Instructions to follow. Look through the lines below and extract any with the word "Repository".

Information shown.
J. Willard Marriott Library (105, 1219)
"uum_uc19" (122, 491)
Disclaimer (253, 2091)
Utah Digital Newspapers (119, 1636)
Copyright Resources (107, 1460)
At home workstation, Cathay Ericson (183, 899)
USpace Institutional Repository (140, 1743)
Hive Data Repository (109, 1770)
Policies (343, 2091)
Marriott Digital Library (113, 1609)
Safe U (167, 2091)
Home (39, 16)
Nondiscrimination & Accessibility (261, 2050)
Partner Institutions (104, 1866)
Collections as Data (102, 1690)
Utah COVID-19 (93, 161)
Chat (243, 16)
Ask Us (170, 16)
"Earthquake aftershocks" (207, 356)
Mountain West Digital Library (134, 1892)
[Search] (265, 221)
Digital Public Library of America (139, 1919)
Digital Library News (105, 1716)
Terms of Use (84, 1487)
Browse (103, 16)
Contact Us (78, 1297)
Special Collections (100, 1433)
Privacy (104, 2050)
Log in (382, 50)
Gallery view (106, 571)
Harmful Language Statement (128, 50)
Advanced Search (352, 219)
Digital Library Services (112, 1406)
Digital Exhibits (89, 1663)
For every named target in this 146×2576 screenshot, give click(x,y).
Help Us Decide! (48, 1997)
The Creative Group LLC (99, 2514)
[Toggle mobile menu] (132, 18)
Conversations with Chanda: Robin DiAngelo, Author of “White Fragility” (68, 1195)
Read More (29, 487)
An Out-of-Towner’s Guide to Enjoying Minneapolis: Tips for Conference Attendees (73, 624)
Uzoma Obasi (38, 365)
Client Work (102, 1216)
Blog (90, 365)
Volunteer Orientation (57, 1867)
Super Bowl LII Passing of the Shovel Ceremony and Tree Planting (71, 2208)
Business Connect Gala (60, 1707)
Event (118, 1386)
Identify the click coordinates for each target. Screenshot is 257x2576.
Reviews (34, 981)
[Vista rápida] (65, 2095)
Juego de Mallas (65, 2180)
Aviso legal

Task response.
USpace Institutional Repository (140, 1743)
Hive Data Repository (109, 1770)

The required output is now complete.